However, when an ESXi Host with vGPU Virtual Machines is put into Maintenance Mode, the "Enter maintenance mode" task does not complete with failure events:
DRS failed to generate a vMotion recommendation for a virtual machine on a host entering Maintenance Mode.
Cause
DRS does not automatically migrate vGPU Virtual Machines when a ESXi Host enters Maintenance Mode due to workload disruption from long Virtual Machine Stun Times.
Resolution
Manually remediate this issue by manually migrating the ESXi Host’s vGPU Virtual Machines.
Workaround:
In vCenter Server 7.0 Update 3f and vSphere 7.0.3 or later, a DRS Cluster Advanced Options override was added to provide Virtual Infrastructure Admins a way to OPT-IN to automated evacuation of vGPU Virtual Machines.

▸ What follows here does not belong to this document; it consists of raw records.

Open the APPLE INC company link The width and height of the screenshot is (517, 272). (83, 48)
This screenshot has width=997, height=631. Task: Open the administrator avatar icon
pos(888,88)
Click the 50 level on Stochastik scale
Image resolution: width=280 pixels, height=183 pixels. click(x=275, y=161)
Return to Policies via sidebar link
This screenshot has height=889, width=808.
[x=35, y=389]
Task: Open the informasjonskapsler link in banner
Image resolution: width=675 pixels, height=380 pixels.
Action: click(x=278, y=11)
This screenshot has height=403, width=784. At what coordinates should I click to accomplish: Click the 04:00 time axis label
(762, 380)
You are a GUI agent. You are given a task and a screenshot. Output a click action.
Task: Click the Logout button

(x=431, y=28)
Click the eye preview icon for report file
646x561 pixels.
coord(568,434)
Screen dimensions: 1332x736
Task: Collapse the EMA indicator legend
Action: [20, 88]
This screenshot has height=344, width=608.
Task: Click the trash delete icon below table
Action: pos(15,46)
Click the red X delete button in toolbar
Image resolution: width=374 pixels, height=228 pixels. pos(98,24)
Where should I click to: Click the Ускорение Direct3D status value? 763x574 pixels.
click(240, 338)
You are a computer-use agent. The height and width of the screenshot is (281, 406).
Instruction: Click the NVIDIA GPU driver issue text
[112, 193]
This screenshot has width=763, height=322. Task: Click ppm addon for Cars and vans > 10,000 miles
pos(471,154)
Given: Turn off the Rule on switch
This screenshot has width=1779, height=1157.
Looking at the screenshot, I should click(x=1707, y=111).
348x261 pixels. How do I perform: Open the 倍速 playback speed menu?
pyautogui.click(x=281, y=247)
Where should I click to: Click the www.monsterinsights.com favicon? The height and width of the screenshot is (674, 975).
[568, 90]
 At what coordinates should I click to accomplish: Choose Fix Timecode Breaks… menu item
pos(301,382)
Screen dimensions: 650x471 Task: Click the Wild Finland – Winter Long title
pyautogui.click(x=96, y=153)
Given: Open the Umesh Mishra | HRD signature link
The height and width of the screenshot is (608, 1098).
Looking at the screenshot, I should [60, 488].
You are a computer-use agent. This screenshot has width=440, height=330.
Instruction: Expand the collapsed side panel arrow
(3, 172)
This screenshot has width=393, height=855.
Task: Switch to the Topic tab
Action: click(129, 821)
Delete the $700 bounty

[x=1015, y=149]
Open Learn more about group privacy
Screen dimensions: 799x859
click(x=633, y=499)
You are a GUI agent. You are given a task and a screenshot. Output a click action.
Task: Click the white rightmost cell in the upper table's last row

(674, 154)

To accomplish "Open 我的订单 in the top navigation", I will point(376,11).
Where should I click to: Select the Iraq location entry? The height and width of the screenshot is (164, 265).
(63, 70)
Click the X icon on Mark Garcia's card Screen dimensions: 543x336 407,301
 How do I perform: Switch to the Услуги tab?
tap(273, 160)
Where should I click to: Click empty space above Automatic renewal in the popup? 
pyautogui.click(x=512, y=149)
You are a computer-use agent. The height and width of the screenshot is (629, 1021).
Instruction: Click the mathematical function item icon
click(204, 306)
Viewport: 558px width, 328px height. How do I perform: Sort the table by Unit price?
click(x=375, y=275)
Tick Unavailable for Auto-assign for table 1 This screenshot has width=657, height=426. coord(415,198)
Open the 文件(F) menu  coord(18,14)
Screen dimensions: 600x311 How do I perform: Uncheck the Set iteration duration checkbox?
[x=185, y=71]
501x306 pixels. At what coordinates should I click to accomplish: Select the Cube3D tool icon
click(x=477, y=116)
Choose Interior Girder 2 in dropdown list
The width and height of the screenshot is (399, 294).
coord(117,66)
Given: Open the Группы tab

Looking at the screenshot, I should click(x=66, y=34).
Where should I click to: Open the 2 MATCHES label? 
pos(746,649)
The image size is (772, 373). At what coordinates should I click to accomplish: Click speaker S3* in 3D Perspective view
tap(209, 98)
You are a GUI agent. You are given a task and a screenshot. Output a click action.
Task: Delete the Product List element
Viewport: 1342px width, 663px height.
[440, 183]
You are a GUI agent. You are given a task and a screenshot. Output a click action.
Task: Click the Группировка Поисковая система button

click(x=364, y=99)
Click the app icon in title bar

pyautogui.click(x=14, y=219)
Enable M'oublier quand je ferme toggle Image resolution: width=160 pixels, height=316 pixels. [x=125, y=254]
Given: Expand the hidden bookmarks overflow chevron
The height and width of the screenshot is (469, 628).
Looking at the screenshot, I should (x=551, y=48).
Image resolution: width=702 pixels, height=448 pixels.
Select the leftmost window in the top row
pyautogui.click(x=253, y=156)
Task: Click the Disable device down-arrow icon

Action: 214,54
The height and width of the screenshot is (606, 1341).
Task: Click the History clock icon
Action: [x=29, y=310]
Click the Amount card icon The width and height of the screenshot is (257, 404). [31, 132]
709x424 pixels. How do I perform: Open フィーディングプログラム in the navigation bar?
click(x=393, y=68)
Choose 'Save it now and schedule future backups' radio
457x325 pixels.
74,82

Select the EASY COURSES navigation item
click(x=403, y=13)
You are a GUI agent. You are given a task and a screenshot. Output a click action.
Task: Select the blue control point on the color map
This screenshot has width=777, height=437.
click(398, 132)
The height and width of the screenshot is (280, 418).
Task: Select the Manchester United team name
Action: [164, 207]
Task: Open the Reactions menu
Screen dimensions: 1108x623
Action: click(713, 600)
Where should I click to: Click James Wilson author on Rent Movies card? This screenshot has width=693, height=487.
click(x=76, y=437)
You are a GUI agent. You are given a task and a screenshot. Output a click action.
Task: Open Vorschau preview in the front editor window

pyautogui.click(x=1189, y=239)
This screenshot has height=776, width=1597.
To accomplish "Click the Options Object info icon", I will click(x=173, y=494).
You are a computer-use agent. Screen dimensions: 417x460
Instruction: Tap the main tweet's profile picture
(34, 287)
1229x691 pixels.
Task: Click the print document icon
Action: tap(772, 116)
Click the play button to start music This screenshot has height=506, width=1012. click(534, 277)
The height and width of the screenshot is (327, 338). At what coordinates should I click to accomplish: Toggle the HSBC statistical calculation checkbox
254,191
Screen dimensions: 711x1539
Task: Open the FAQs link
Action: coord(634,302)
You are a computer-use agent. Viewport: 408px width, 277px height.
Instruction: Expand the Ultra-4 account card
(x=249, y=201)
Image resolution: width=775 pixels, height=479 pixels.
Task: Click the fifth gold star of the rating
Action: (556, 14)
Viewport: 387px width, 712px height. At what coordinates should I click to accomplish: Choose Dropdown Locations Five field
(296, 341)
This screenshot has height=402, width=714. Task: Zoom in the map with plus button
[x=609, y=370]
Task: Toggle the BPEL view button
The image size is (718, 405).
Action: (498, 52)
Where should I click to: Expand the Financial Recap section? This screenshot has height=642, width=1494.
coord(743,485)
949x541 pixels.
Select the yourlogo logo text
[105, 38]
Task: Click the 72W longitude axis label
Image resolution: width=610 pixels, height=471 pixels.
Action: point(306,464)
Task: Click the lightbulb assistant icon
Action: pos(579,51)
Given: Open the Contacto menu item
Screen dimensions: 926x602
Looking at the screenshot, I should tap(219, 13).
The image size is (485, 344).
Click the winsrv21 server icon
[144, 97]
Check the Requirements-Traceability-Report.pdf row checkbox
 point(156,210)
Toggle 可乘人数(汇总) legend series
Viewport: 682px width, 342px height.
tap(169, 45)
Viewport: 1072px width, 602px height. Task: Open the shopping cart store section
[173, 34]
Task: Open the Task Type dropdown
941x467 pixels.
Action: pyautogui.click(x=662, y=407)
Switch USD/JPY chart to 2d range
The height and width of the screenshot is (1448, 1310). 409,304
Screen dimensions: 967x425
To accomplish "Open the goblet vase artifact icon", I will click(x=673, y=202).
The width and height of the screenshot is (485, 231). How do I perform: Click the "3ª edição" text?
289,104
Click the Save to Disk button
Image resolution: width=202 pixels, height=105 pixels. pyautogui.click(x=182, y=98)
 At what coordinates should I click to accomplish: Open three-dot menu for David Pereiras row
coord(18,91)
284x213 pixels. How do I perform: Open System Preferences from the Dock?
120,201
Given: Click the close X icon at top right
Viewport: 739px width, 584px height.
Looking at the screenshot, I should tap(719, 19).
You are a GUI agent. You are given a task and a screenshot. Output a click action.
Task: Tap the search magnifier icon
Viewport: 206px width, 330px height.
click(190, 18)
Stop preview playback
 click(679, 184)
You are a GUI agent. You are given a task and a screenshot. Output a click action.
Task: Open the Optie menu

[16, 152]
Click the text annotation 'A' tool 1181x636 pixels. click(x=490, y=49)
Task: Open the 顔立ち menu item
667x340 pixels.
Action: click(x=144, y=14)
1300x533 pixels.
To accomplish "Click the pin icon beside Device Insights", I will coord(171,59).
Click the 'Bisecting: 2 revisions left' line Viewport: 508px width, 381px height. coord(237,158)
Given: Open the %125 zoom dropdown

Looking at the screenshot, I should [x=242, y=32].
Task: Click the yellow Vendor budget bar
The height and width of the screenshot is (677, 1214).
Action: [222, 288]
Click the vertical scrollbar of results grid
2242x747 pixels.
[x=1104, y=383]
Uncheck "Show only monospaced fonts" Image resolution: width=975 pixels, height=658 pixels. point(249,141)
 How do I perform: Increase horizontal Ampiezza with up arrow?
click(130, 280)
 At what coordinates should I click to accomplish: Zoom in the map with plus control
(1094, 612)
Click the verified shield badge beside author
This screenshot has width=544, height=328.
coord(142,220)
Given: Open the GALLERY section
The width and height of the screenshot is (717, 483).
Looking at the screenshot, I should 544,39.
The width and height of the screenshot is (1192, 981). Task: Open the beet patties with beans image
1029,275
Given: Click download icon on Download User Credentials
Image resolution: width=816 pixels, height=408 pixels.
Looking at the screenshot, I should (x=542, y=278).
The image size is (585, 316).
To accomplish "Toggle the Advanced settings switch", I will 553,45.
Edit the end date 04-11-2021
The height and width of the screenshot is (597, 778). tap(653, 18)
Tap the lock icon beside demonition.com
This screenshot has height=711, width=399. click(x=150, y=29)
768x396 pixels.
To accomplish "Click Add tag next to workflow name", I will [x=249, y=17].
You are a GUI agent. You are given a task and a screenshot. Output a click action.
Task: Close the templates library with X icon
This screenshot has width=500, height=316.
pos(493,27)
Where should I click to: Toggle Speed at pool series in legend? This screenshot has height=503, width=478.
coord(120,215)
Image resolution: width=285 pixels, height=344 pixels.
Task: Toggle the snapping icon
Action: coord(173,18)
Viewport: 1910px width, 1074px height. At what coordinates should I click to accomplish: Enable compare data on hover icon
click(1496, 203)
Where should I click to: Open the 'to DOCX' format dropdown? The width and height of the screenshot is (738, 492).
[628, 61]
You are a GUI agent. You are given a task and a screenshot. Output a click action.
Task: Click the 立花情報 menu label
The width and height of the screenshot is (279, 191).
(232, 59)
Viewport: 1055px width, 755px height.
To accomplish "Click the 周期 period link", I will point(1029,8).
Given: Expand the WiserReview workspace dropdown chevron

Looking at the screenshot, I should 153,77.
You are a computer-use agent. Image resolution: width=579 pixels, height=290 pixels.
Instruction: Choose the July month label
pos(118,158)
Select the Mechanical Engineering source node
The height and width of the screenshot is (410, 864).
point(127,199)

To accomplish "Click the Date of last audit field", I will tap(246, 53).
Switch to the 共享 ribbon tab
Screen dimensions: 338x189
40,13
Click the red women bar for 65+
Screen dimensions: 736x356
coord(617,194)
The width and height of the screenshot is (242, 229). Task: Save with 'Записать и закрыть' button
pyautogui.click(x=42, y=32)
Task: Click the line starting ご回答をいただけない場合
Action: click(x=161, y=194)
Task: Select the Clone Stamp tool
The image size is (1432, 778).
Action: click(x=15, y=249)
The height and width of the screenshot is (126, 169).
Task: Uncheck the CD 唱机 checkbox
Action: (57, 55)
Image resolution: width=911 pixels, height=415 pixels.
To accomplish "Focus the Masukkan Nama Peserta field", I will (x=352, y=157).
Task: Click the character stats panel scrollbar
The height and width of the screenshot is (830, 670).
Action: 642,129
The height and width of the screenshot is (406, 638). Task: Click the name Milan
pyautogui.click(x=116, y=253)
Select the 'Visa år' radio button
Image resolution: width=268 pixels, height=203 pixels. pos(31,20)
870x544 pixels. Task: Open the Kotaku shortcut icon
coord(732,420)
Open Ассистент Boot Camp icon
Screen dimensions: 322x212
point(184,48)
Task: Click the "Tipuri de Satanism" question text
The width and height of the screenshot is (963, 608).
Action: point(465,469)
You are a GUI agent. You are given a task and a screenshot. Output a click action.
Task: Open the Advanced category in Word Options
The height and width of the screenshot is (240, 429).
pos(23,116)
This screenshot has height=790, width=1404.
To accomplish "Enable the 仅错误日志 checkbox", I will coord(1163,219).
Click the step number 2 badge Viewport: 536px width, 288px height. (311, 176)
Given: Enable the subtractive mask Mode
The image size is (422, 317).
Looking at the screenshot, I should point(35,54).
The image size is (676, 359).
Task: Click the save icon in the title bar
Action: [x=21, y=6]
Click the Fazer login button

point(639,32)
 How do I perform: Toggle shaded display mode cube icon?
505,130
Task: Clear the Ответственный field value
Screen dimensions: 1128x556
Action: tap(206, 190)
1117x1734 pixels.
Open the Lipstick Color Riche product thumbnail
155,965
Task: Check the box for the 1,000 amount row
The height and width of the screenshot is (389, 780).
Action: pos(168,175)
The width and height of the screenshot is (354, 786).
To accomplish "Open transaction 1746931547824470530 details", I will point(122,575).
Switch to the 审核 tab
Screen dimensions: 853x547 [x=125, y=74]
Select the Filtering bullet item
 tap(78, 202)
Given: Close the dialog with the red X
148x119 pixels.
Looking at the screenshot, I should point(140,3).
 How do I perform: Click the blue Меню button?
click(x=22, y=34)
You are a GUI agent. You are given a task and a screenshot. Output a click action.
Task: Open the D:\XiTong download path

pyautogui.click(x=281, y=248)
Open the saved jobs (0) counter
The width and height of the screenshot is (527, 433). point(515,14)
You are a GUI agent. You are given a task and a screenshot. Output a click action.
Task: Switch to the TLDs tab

- Option: VgpuMMAutomationTimeoutSecs
Value: -1
The above override comes with the following behavior changes:
- Evacuation of vGPU Virtual Machines is automated, subject to the 100 second vMotion timeout.
- During Switchover, a vGPU Virtual Machines Stun Time may exceed 10 seconds (depending on both network bandwidth and the size of the vGPU profile).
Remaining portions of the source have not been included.